## [Required action]
Transcribe all of the entries below exactly. Leave out the pictures.

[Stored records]
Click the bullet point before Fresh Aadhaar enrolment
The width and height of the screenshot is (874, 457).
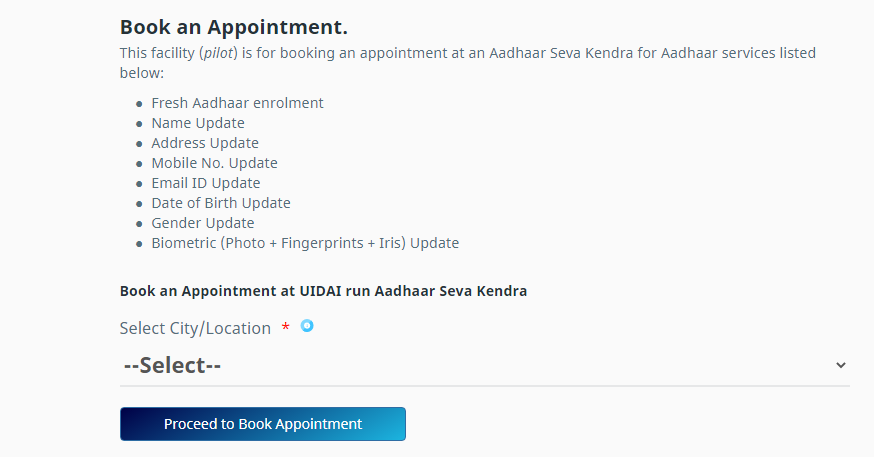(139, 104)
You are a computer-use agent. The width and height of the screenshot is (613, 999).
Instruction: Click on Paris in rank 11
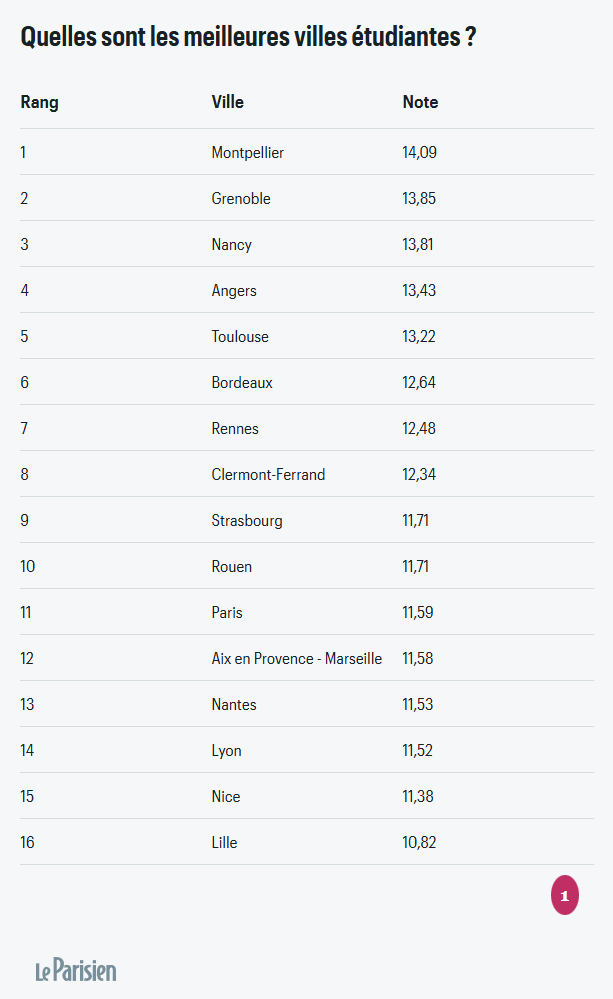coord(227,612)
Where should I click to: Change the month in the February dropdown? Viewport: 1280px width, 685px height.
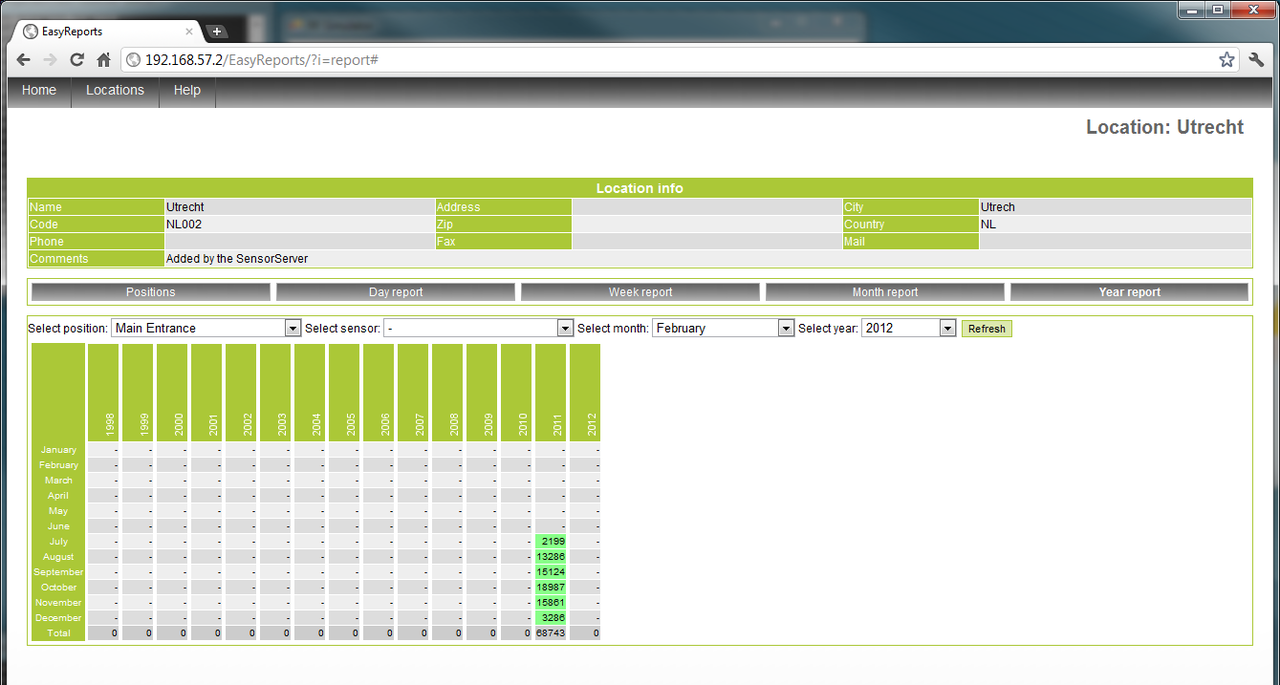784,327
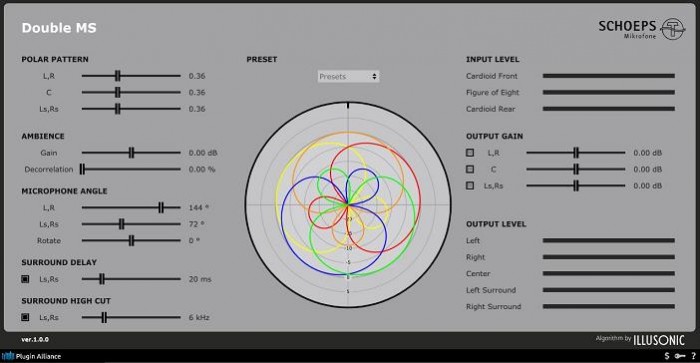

## [Your response]
Click the bullet point before Fresh Aadhaar enrolment
The width and height of the screenshot is (874, 457).
(139, 104)
You are a computer-use agent. The width and height of the screenshot is (613, 999).
Instruction: Click on Paris in rank 11
coord(227,612)
Where should I click to: Change the month in the February dropdown? Viewport: 1280px width, 685px height.
784,327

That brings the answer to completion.